I have responsibilities…. There is a type of guy in my head I want to be. And I feel my apathy getting the better of me. I feel addicted to this apathy. This sluggishness is in my marrow. How do you fight something in your marrow? Condition yourself for easiest effort.
When did it change? When did it change from living life with some grit and focus…feeling it in your body…in your being…… changed to being something your saving yourself from the pain and inconvenience it now brings.
When did our inconveniences change? When did living life start to become inconvenient. Who sold us on this idea? No…. really? Who sold us on this idea that it is too hard to be in control. It is too hard to think for ourselves outside of the demands that are placed on us by responsibilities. You might as well be dead. You’re not living. You’re not breathing. You’re not thinking. You’re not fighting.
We all feel like sleeping beauty…victim of whatever that stops us in our tracks. But some of us get to comfortable. We enjoy sleeping and it is just to bright outside anyway.
You slow down. And you slow down…. and you slow down.
And you turn off the engine that drives you inside. You turn it off and you rust. Weeds start to grow around you. Things start getting into your life you never wanted to invite in. You have this taste and this desire inside of you still but it’s too hard to get this ol’ rusty soul cranked up. I have been sittin for a while and maybe next time. Maybe tomorrow.
Maybe sometime, maybe, maybe, sometime, sometime.
……..
………….
……………… Then you just stop talking about it all together.




March 31st, 2010 at 12:04 pm
Wow… thought provoking post… The image here of the fit man inside of the really big guy is powerful, sobering and very thought provoking… wow. I don’t think that your post here is just limited to us “fat folks” though. I believe it touches most people in many ways. I think the ones that go far beyond & walk the walk they truly determine to… are the minority. My humble words to your readers: It is so important to change & wake up & feel & live & move… move… move… until you wake up one day & “wake up” to find you have become like some (I’m one) who is very limited in mobility. I am fighting to get my health, energy & mobility back. I cherish the thought of once again just being able to walk & go & do things without thought of the limitations. Move, live & do it now before it becomes even more challenging to get yourself healthy again. I wish I had not let my work & a million other excuses take precedence over my own well-being & health. When I hear Chad going to the gym every day & committing himself so strongly to change in so many ways, it thrills me for him, reminds me how thankful I am again to be his Mom… but it also challenges me to keep committing & to not accept my own excuses anymore! I hope it challenges you in that way as well…
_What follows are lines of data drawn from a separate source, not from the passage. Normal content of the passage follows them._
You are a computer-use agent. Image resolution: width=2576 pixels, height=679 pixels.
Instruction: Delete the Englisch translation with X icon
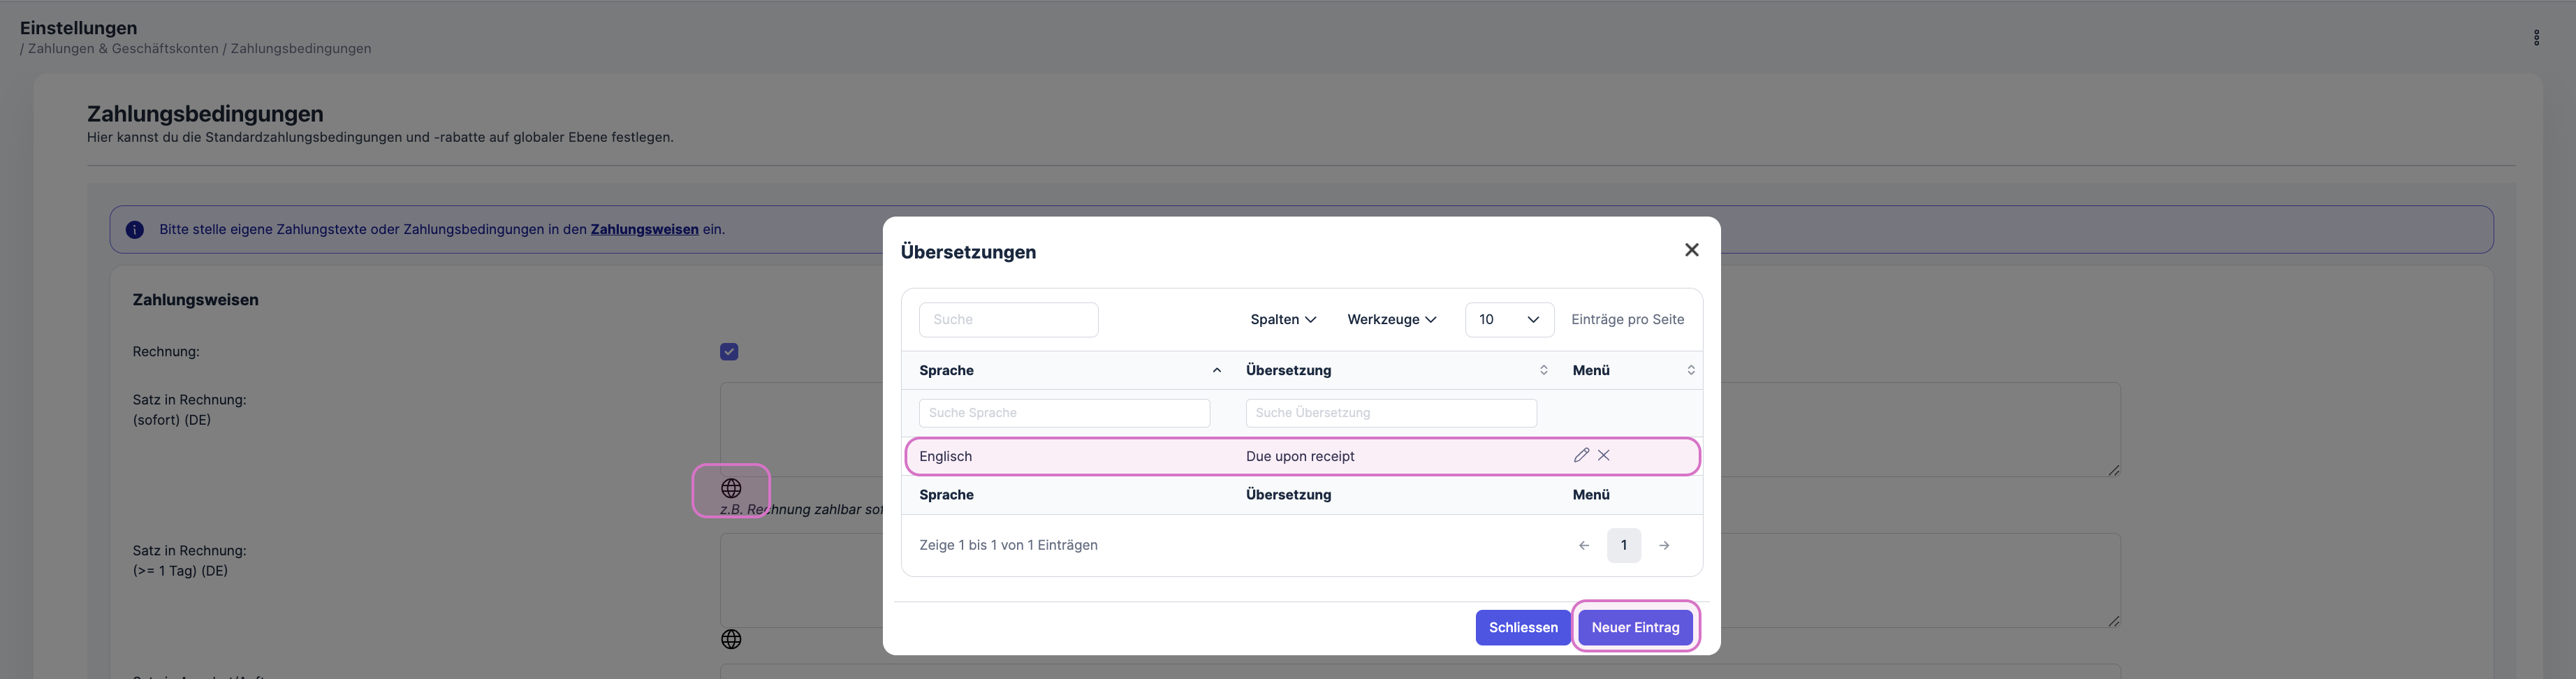click(x=1603, y=455)
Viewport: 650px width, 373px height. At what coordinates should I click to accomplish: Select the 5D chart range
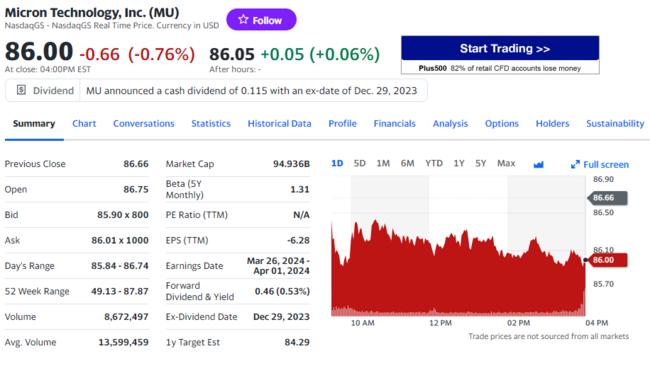tap(359, 163)
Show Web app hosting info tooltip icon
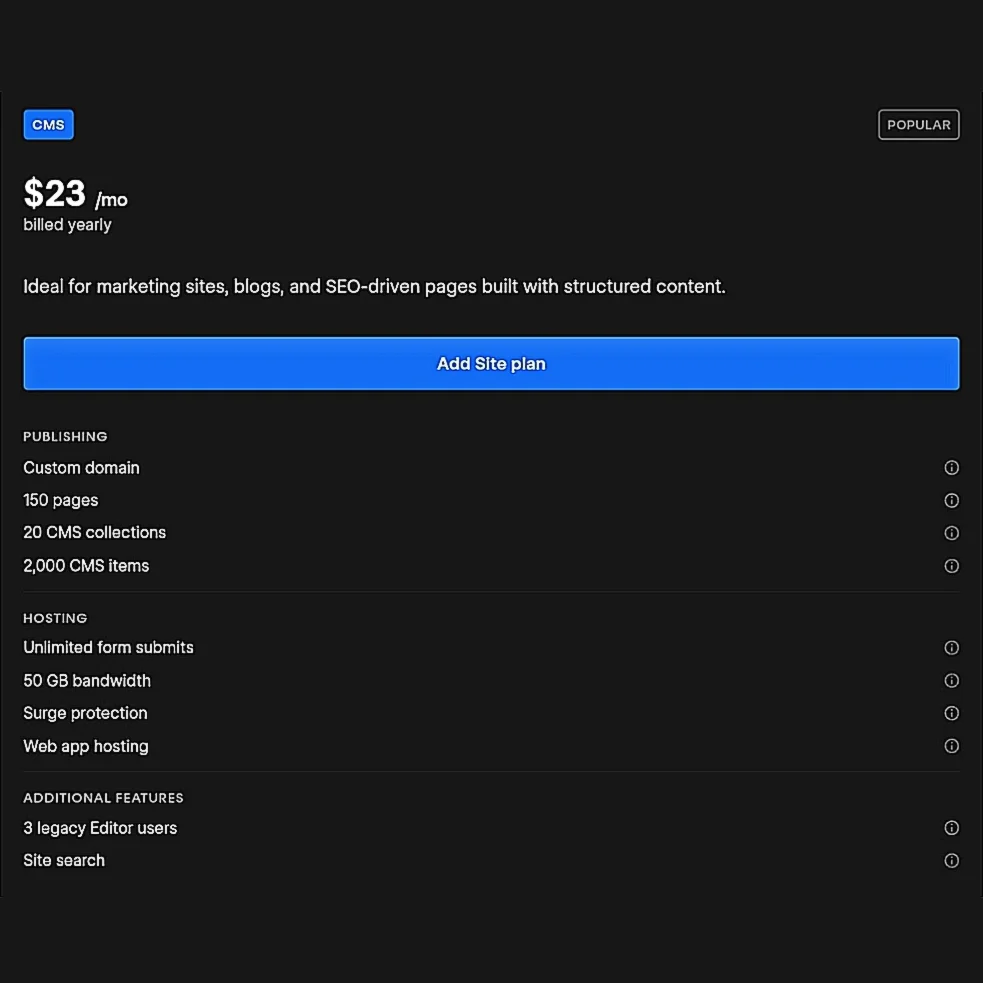983x983 pixels. tap(951, 746)
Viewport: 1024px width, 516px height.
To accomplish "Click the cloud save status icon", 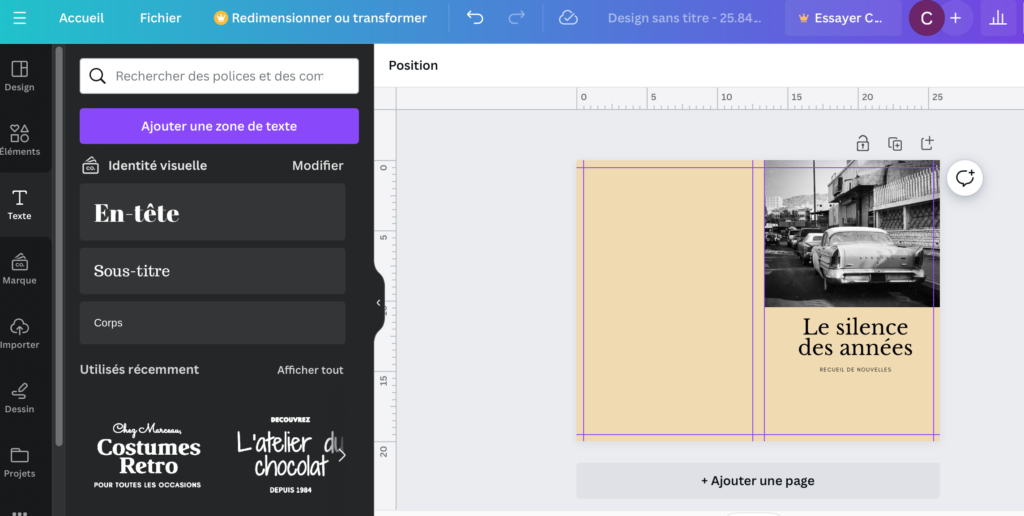I will (568, 18).
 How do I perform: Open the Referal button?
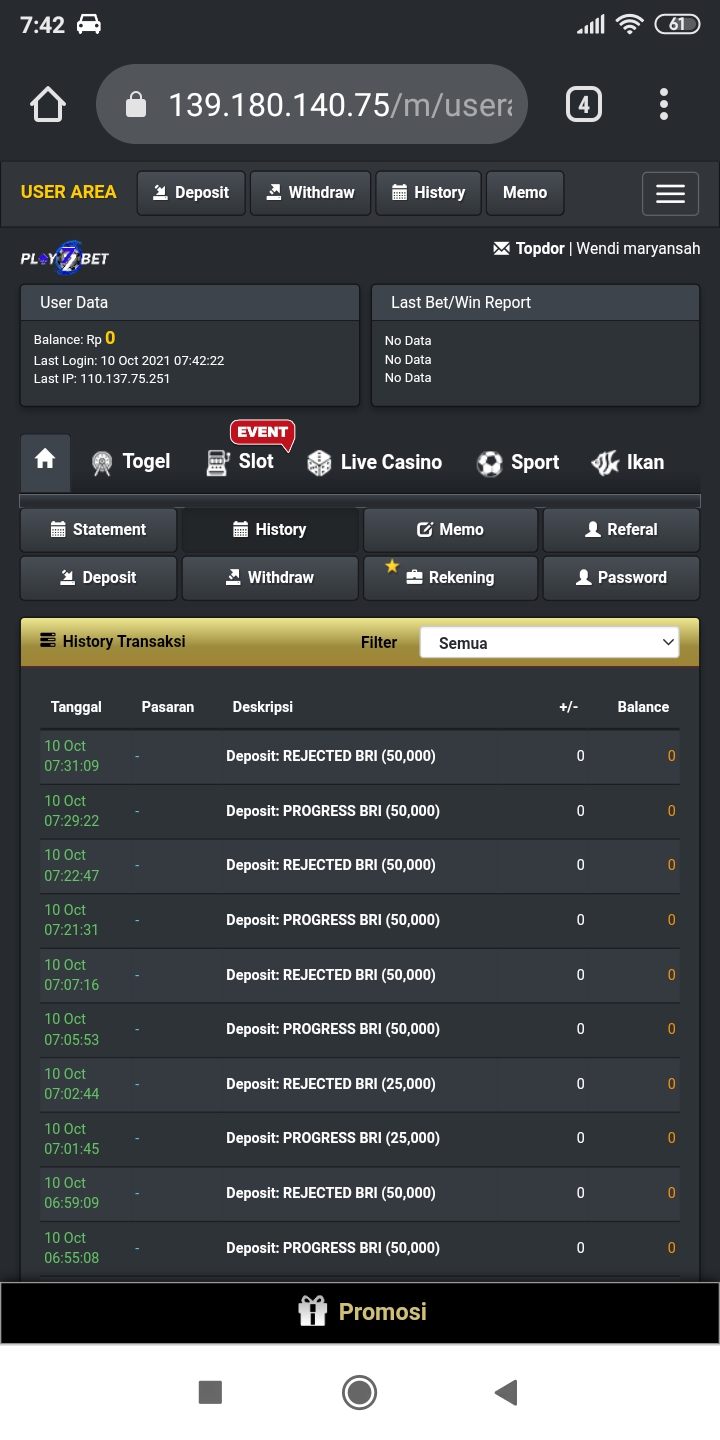click(x=621, y=530)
As far as Christian paradigms etcetera… I know you love God, I know your heart & character… not worried a bit. All the things contributed to Christianity aren’t necessarily Christianity anyway. So much judgment & craziness abounds in the name of all religions. But Christianity is founded upon the true loving amazing God of the Bible. I won’t go off anymore here because I think as long as questioning is combined with seeking & reading the Bible… not just the world’s view… the truth will make itself known. I know the depth of honor & character you possess. I love & respect you as a son as well as a man. And I am so proud of who you are. I am thankful you are focusing on your health & getting this piece of the puzzle in tune but wow what is inside of you now & I see you continuing to develop… You are destined for great things. Yes I am your Mom… but it’s true!
I also know the depth of God you have within you. You’ll iron out the details…
March 31st, 2010 at 12:05 pm
Sorry my post is so long! Your post really made me think…
April 6th, 2010 at 6:43 pm
Today I was introduce to Fatman Chronicles by its creator Chad. He simply asked me do I write and if I do I should check out his blog page.
Now its no accident that Chad told me about this blog I am truly a fat man.
I thought about this for a moment a way to put my thoughts in writing where others can read them and be inspired or inspire me.
Its like I was destined to express myself on this blog, all my life I’ve been the big guy in the room. In elementary school I was Big Larry, in high school I was Big Tim and in college the nick name was hip I was called DaddyBig and now since I’m over 50yrs of age its just the Big Man.